• Exercise aim
Exactly as written, copy the lines of the data below from the first through the one containing "Given: Pick the Save to a file text".

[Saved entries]
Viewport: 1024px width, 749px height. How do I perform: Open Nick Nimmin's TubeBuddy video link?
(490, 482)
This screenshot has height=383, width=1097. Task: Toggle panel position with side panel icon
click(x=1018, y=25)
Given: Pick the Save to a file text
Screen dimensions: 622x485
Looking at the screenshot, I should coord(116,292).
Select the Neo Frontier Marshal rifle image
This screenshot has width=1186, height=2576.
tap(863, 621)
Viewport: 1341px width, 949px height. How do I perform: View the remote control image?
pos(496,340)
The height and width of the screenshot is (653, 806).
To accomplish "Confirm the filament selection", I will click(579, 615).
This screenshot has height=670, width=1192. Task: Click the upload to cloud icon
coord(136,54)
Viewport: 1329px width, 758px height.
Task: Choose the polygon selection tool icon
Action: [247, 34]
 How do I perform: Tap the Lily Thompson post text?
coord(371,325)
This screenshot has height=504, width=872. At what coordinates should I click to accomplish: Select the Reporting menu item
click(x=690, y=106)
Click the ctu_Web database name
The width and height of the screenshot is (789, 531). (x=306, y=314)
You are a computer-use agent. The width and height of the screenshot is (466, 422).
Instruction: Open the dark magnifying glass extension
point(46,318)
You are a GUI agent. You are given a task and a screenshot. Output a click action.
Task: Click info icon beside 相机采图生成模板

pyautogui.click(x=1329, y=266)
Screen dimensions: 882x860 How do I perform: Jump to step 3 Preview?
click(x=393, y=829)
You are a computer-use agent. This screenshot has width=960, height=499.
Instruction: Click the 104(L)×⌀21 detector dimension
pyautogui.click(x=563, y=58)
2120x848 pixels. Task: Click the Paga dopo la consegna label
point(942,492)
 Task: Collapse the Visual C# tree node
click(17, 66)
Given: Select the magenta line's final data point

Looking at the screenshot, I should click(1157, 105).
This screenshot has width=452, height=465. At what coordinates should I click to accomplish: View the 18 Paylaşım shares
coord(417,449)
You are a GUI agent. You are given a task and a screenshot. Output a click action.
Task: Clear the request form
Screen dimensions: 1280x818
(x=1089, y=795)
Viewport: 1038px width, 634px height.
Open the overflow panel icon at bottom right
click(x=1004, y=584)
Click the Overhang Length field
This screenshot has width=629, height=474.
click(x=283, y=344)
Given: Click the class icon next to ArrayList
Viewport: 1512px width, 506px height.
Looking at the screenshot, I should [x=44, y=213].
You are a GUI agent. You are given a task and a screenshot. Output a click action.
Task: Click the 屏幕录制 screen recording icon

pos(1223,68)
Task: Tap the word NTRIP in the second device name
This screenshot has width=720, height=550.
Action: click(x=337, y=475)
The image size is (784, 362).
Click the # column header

• Answer below
Viewport: 1024px width, 749px height. How do I perform: Open Nick Nimmin's TubeBuddy video link?
(490, 482)
This screenshot has height=383, width=1097. Task: Toggle panel position with side panel icon
click(x=1018, y=25)
Given: Pick the Save to a file text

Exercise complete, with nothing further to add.